In writing this book, I applied Effectuation particularly to the corporate world. Effectuation is just as valuable and usable for start-ups and the self-employed, but in Corporate Effectuation, I wished to demonstrate first and foremost that entrepreneurship can also be a great help in making an existing enterprise flourish. How can you orchestrate your entrepreneurship in an unpredictable market without losing control? I’m no longer a believer in the ten inch thick business cases. In order not to waste the budgets, they have to be cut continuously to fit again. If all those corporate cases were indeed that successful in the past decade, why haven’t they all grown by tenfold as well? Don’t wait until it simply falls into your lap; create chances right away by using your own available means! Find the perfect combination between a smart creator (by developing something new yourself) and a smart follower. KPN lately appears to be mainly a follower, but it is my conviction that they will not succeed that way. They already had to follow suit more than once, and have to realize they have to become a creator just as well. So there is still quite a lot to be done, before you can break the trend?

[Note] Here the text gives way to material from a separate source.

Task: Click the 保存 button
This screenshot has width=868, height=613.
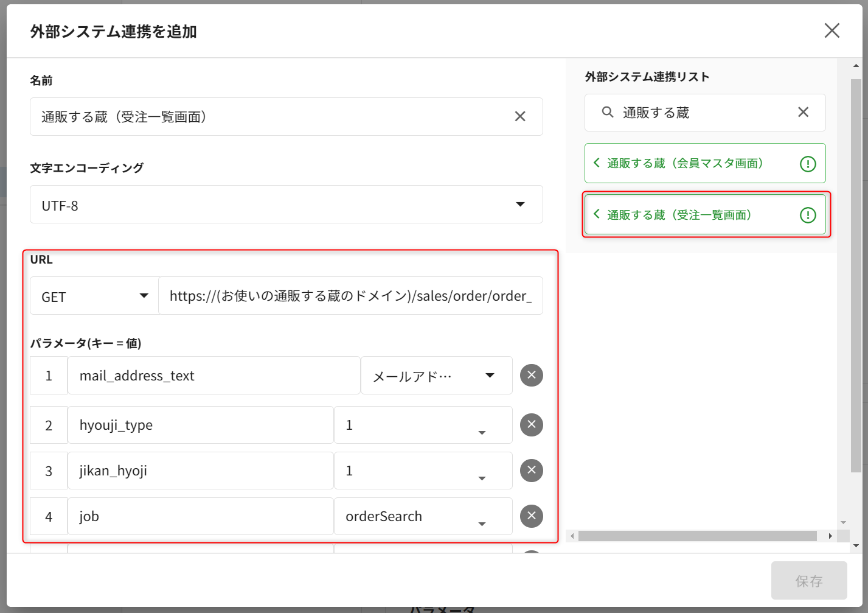Action: pyautogui.click(x=808, y=581)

Well, in fact the real question is whether we have the leaders who are capable of staying in control of their organization, while also loosening the reins at the right moments. We went over the top regarding accountability and have to create more room to learn again. The new leaders are there – and Huib Morelisse of Nuon is one of them – but I’m afraid I have to admit that many corporates are still caught in the traditional, linear ways of thinking. It will not be an easy path to walk, but what we are doing as management nowadays won’t work either. At least, not in a world that cannot be predicted any longer, while we still want to remain in control. Shareholders may get a bit nervous in realizing this, but in the end, it will be in their own best interest!